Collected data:
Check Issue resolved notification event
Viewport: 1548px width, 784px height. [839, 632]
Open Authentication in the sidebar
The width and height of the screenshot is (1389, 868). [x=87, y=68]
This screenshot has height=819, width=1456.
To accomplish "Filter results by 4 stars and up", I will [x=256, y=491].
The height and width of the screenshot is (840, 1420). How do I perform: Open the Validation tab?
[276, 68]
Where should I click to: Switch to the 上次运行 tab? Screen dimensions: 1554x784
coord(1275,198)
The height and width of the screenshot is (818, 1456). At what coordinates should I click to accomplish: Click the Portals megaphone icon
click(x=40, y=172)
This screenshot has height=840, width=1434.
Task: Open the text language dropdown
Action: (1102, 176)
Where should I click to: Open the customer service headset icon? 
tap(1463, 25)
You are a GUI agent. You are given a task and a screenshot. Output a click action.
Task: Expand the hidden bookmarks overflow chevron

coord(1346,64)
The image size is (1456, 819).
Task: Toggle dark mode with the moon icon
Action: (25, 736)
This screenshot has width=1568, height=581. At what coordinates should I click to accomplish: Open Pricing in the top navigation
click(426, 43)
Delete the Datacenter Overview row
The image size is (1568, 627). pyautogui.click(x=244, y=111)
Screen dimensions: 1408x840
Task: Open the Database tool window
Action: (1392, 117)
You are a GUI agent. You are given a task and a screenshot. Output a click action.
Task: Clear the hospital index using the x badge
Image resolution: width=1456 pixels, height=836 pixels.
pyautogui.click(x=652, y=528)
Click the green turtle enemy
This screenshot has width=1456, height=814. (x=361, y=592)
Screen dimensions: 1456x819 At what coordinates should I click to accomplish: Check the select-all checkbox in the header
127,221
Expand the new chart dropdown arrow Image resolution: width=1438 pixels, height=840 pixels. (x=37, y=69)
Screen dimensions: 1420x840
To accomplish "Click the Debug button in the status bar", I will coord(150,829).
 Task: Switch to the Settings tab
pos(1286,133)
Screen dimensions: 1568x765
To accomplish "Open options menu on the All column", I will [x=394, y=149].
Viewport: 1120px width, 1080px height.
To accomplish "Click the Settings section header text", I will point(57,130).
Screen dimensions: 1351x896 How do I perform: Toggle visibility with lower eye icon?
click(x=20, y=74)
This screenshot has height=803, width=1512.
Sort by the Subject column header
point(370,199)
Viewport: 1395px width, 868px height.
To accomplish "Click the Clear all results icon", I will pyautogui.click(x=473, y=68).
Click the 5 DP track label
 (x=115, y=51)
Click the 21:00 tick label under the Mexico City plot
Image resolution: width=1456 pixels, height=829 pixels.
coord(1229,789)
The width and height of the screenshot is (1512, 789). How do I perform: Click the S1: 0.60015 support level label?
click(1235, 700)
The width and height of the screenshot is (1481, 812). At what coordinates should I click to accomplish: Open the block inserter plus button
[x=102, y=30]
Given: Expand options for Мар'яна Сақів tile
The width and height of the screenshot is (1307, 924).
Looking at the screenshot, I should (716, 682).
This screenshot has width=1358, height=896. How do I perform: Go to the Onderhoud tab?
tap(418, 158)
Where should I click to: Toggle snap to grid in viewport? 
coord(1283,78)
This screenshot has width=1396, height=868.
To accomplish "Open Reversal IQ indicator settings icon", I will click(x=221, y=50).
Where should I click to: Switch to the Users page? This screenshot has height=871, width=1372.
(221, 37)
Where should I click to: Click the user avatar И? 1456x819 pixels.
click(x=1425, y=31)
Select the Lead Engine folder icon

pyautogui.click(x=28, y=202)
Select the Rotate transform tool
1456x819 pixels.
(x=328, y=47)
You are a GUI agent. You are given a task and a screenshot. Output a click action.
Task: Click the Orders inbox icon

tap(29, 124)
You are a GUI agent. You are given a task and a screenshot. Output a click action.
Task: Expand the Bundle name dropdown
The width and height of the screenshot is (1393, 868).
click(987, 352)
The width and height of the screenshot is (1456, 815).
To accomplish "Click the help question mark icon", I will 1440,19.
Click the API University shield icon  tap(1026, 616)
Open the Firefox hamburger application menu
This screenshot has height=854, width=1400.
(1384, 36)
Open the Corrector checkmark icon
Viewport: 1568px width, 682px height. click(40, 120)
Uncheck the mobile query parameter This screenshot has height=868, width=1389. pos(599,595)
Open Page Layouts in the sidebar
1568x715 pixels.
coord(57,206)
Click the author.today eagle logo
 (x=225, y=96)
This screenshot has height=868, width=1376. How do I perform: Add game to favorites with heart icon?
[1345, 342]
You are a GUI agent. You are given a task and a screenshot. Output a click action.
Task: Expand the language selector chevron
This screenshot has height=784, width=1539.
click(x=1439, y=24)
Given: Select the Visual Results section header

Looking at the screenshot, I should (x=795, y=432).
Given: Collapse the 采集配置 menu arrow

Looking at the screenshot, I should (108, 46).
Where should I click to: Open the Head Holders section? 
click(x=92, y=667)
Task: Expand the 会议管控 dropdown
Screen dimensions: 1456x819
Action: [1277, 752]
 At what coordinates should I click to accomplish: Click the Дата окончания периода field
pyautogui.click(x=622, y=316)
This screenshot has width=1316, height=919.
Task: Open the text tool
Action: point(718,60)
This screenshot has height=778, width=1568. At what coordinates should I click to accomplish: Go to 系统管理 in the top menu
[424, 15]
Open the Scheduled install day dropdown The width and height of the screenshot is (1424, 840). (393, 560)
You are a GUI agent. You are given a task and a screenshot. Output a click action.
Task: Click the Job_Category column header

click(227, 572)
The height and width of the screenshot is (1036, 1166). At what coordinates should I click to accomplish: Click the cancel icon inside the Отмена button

What needs to be done: Reproduce the complete data exactly as presented above.

Solution to the problem:
Check Issue resolved notification event
Viewport: 1548px width, 784px height. [839, 632]
Open Authentication in the sidebar
The width and height of the screenshot is (1389, 868). [x=87, y=68]
This screenshot has height=819, width=1456.
To accomplish "Filter results by 4 stars and up", I will [x=256, y=491].
The height and width of the screenshot is (840, 1420). How do I perform: Open the Validation tab?
[276, 68]
Where should I click to: Switch to the 上次运行 tab? Screen dimensions: 1554x784
coord(1275,198)
The height and width of the screenshot is (818, 1456). At what coordinates should I click to accomplish: Click the Portals megaphone icon
click(x=40, y=172)
This screenshot has height=840, width=1434.
Task: Open the text language dropdown
Action: (1102, 176)
Where should I click to: Open the customer service headset icon? 
tap(1463, 25)
You are a GUI agent. You are given a task and a screenshot. Output a click action.
Task: Expand the hidden bookmarks overflow chevron

coord(1346,64)
The image size is (1456, 819).
Task: Toggle dark mode with the moon icon
Action: (25, 736)
This screenshot has width=1568, height=581. At what coordinates should I click to accomplish: Open Pricing in the top navigation
click(426, 43)
Delete the Datacenter Overview row
The image size is (1568, 627). pyautogui.click(x=244, y=111)
Screen dimensions: 1408x840
Task: Open the Database tool window
Action: (1392, 117)
You are a GUI agent. You are given a task and a screenshot. Output a click action.
Task: Clear the hospital index using the x badge
Image resolution: width=1456 pixels, height=836 pixels.
pyautogui.click(x=652, y=528)
Click the green turtle enemy
This screenshot has width=1456, height=814. (x=361, y=592)
Screen dimensions: 1456x819 At what coordinates should I click to accomplish: Check the select-all checkbox in the header
127,221
Expand the new chart dropdown arrow Image resolution: width=1438 pixels, height=840 pixels. (x=37, y=69)
Screen dimensions: 1420x840
To accomplish "Click the Debug button in the status bar", I will coord(150,829).
 Task: Switch to the Settings tab
pos(1286,133)
Screen dimensions: 1568x765
To accomplish "Open options menu on the All column", I will [x=394, y=149].
Viewport: 1120px width, 1080px height.
To accomplish "Click the Settings section header text", I will point(57,130).
Screen dimensions: 1351x896 How do I perform: Toggle visibility with lower eye icon?
click(x=20, y=74)
This screenshot has height=803, width=1512.
Sort by the Subject column header
point(370,199)
Viewport: 1395px width, 868px height.
To accomplish "Click the Clear all results icon", I will pyautogui.click(x=473, y=68).
Click the 5 DP track label
 (x=115, y=51)
Click the 21:00 tick label under the Mexico City plot
Image resolution: width=1456 pixels, height=829 pixels.
coord(1229,789)
The width and height of the screenshot is (1512, 789). How do I perform: Click the S1: 0.60015 support level label?
click(1235, 700)
The width and height of the screenshot is (1481, 812). At what coordinates should I click to accomplish: Open the block inserter plus button
[x=102, y=30]
Given: Expand options for Мар'яна Сақів tile
The width and height of the screenshot is (1307, 924).
Looking at the screenshot, I should (716, 682).
This screenshot has width=1358, height=896. How do I perform: Go to the Onderhoud tab?
tap(418, 158)
Where should I click to: Toggle snap to grid in viewport? 
coord(1283,78)
This screenshot has width=1396, height=868.
To accomplish "Open Reversal IQ indicator settings icon", I will click(x=221, y=50).
Where should I click to: Switch to the Users page? This screenshot has height=871, width=1372.
(221, 37)
Where should I click to: Click the user avatar И? 1456x819 pixels.
click(x=1425, y=31)
Select the Lead Engine folder icon

pyautogui.click(x=28, y=202)
Select the Rotate transform tool
1456x819 pixels.
(x=328, y=47)
You are a GUI agent. You are given a task and a screenshot. Output a click action.
Task: Click the Orders inbox icon

tap(29, 124)
You are a GUI agent. You are given a task and a screenshot. Output a click action.
Task: Expand the Bundle name dropdown
The width and height of the screenshot is (1393, 868).
click(987, 352)
The width and height of the screenshot is (1456, 815).
To accomplish "Click the help question mark icon", I will 1440,19.
Click the API University shield icon  tap(1026, 616)
Open the Firefox hamburger application menu
This screenshot has height=854, width=1400.
(1384, 36)
Open the Corrector checkmark icon
Viewport: 1568px width, 682px height. click(40, 120)
Uncheck the mobile query parameter This screenshot has height=868, width=1389. pos(599,595)
Open Page Layouts in the sidebar
1568x715 pixels.
coord(57,206)
Click the author.today eagle logo
 (x=225, y=96)
This screenshot has height=868, width=1376. How do I perform: Add game to favorites with heart icon?
[1345, 342]
You are a GUI agent. You are given a task and a screenshot. Output a click action.
Task: Expand the language selector chevron
This screenshot has height=784, width=1539.
click(x=1439, y=24)
Given: Select the Visual Results section header

Looking at the screenshot, I should (x=795, y=432).
Given: Collapse the 采集配置 menu arrow

Looking at the screenshot, I should (108, 46).
Where should I click to: Open the Head Holders section? 
click(x=92, y=667)
Task: Expand the 会议管控 dropdown
Screen dimensions: 1456x819
Action: [1277, 752]
 At what coordinates should I click to accomplish: Click the Дата окончания периода field
pyautogui.click(x=622, y=316)
This screenshot has width=1316, height=919.
Task: Open the text tool
Action: point(718,60)
This screenshot has height=778, width=1568. At what coordinates should I click to accomplish: Go to 系统管理 in the top menu
[424, 15]
Open the Scheduled install day dropdown The width and height of the screenshot is (1424, 840). (393, 560)
You are a GUI agent. You are given a task and a screenshot. Output a click action.
Task: Click the Job_Category column header

click(227, 572)
The height and width of the screenshot is (1036, 1166). At what coordinates should I click to accomplish: Click the cancel icon inside the Отмена button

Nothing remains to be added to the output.